In the material below, the lines between the one holding "Screen dimensions: 760x515" and the one holding "Toggle the E-mail search checkbox", inclusive, are to be set down word for word. Pictures stay out.

# The input
"""

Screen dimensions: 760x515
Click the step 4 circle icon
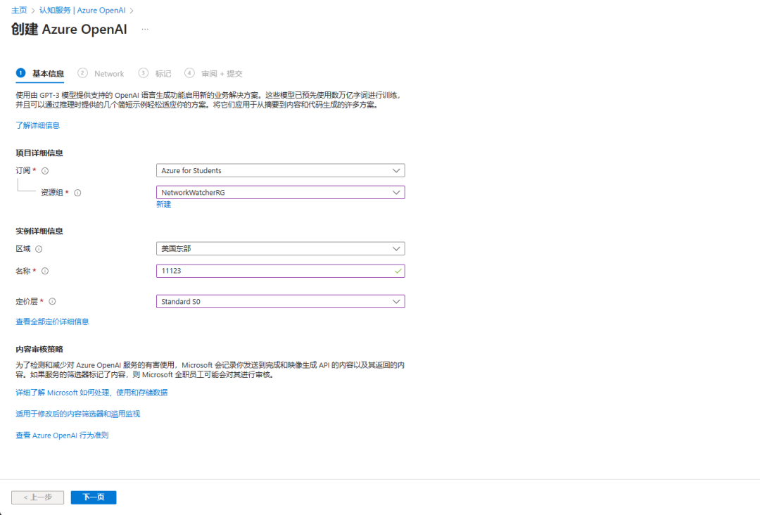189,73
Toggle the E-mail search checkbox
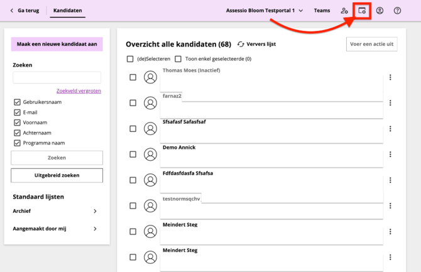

"""
"""

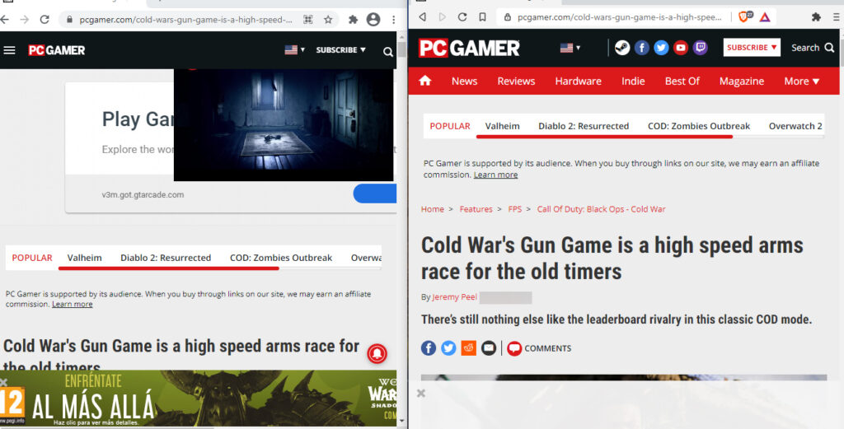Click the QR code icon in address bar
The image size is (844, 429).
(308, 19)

"""
"""

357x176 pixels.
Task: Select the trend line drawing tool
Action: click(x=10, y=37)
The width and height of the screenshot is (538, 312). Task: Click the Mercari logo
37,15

"""

# Problem solution
Screen dimensions: 760x515
Click the step 4 circle icon
189,73
Toggle the E-mail search checkbox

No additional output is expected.